Daftar Tugas:
**A)** Menurut teks tentang inflasi, apa yang terjadi pada beberapa pemimpin di Indonesia yang gagal menangani gejolak inflasi?
**B)** Lanjutkan teks tentang inflasi mulai setelah kalimat terakhirnya.

Kutipan Bacaan:

Penulis: Stevanus Ronaldo (Statistisi Ahli Pertama BPS KTT)
Istilah inflasi adalah salah satu istilah yang sangat populer di kalangan ekonom bahkan di kalangan masyarakat umum beberapa dasawarsa ini. Dalam beberapa kasus bahkan inflasi menjadi nilai rapor bagi para pemimpin daerah. Tak jarang isu ini menjadi bahan pendongkrak elektabilitas politisi yang menjanjikan penanganan inflasi yang lebih stabil untuk produk-produk tertentu dan kehilangan dukungan masyarakat ketika yang dijanjikan tidak terpenuhi. Hal tersebut terbukti dan terukir di sejarah Indonesia, dimana beberapa pemimpin yang dipaksa mundur oleh massa karena gagal menangani gejolak inflasi yang melanda. Lalu sebenarnya apa inflasi itu?

Data koordinat butir:
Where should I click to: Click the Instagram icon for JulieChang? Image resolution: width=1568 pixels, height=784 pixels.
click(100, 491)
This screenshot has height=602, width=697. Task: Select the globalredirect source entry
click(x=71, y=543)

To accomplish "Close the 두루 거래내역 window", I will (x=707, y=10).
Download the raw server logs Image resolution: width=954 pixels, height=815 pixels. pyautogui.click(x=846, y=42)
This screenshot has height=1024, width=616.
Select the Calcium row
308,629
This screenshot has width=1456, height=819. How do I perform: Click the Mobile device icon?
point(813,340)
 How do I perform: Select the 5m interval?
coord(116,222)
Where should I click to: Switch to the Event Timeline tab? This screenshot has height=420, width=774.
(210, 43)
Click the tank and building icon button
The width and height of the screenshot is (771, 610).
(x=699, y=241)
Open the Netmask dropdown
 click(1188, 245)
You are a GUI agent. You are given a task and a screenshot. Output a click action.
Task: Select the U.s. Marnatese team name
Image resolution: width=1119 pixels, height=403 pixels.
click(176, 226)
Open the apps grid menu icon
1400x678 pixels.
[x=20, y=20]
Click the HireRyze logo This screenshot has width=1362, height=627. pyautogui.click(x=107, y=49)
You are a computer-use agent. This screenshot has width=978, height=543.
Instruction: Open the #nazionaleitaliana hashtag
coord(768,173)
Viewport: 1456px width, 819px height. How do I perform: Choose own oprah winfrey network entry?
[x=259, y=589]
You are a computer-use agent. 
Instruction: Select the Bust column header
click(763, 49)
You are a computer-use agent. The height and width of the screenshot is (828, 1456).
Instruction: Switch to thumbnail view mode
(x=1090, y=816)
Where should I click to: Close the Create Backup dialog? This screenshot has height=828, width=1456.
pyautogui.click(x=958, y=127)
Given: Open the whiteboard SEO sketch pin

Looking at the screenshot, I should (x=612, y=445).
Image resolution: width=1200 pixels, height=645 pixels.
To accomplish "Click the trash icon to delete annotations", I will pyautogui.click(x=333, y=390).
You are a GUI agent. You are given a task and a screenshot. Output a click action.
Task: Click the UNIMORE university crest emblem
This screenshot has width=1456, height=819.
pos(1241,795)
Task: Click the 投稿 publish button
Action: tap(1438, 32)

Kunci Jawaban:
**A)** Mereka dipaksa mundur oleh massa.

**B)**
Inflasi adalah laju kenaikan harga-harga beberapa komoditas barang dan jasa untuk jangka waktu tertentu. Inflasi dalam kenyataannya merupakan ukuran yang luas, seperti kenaikan harga secara keseluruhan atau kenaikan biaya hidup di suatu negara atau daerah. Selain inflasi sebenarnya ada juga istilah deflasi yang berarti sebaliknya yaitu laju penurunan harga barang dan jasa untuk jangka waktu tertentu. Dalam sistem pemerintahan, inflasi erat kaitannya dengan kebijakan moneter. Dimana kebijakan ini mencoba menjaga stabilitas perekonomian dari sisi keuangan. Pengaturan tingkat suku bunga, mengontrol peredaran uang, dan menjaga stabilitas nilai rupiah adalah beberapa tugas yang diemban oleh Bank Indonesia selaku pemegang otoritas moneter dalam rangka menjaga inflasi tetap dalam kondisi stabil. Selain itu, dari sisi fiskal pemerintah pusat dan daerah juga turut ambil andil dari sisi produksi dengan mengatur stabilitas permintaan dan penawaran barang yang beredar di masyarakat. Lalu bagaimana kondisi inflasi di Kalimantan Utara ?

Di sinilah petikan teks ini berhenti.